Global growth forecast deteriorates rapidly, recession risk increases

Forecasts for global economic growth have deteriorated drastically due to a confluence of factors, Kallanish notes.

The Institute of International Finance (IIF) says the risk of global recession has risen significantly as the Omicron wave in China is more disruptive than previously anticipated, US financial conditions are tightening rapidly, and the Ukraine war persists and could escalate.

The IIF forecasts 2.3% on-year global GDP growth in 2022, with 2.5% and 1% growth respectively in the US and eurozone, while Russian growth should plummet 15%. This leaves little room to avoid an outright contraction of global GDP should downside risks materialise, it points out.

In the case of the eurozone, because the statistical carryover from 2021 into this year is 1.9 percentage points, this is in fact a recession forecast that anticipates falling GDP in the second half of the year, IIF warns.

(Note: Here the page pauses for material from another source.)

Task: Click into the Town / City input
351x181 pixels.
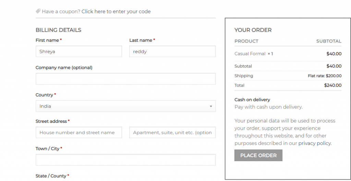Action: coord(125,160)
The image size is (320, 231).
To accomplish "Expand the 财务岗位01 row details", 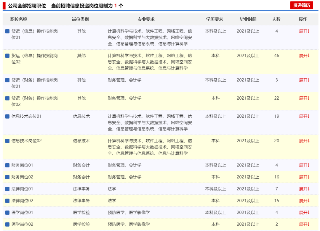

The rise in real long-term US interest rates is now comparable to the 2013 taper tantrum, IIF observes. “This rapid tightening risks further destabilising the global growth picture, which is already teetering from Russia’s invasion of Ukraine and Omicron’s (re-)emergence in China,” it comments.

Nevertheless, “manufacturing from Russia and Ukraine will likely be relocated to ‘safer’ locations with still-reasonable production costs, especially in the automotive sector where missing parts are already causing disruptions. As a result, the CEE-3 [Poland, Czech Republic and Hungary] and Turkey could benefit from larger FDI inflows over the medium term,” IIF says.

Moody’s meanwhile forecasts 3.1% GDP growth in 2022, with the US and eurozone seeing 2.8% and 2.5% respectively, while Russian GDP is set to fall 7%. Besides Russia, it does not foresee a recession in any other country.

“Several crosscurrents have hit the global economy all at once, and will slow growth more significantly than we envisaged only a few months ago,” Moody’s says. The key factors are the Ukraine war, new lockdowns in China and monetary policy tightening to fend off accelerating inflation. “The rise in prices, especially of essentials, is quickly eroding household spending,” Moody’s points out.

Meanwhile, economies are returning to a post-pandemic normal, which involves reversals of some economic patterns to pre-Covid trends. Households are once again spending a greater proportion of their incomes on high-contact service activities and buying fewer goods.

For Europe, “cuts to the supply of natural gas would force a rationing of energy across sectors, cutting back factory, transportation and other energy-intensive activity, and would plunge the region’s economy into a recession,” Moody’ warns. “A recession in Europe would reverberate throughout the world.”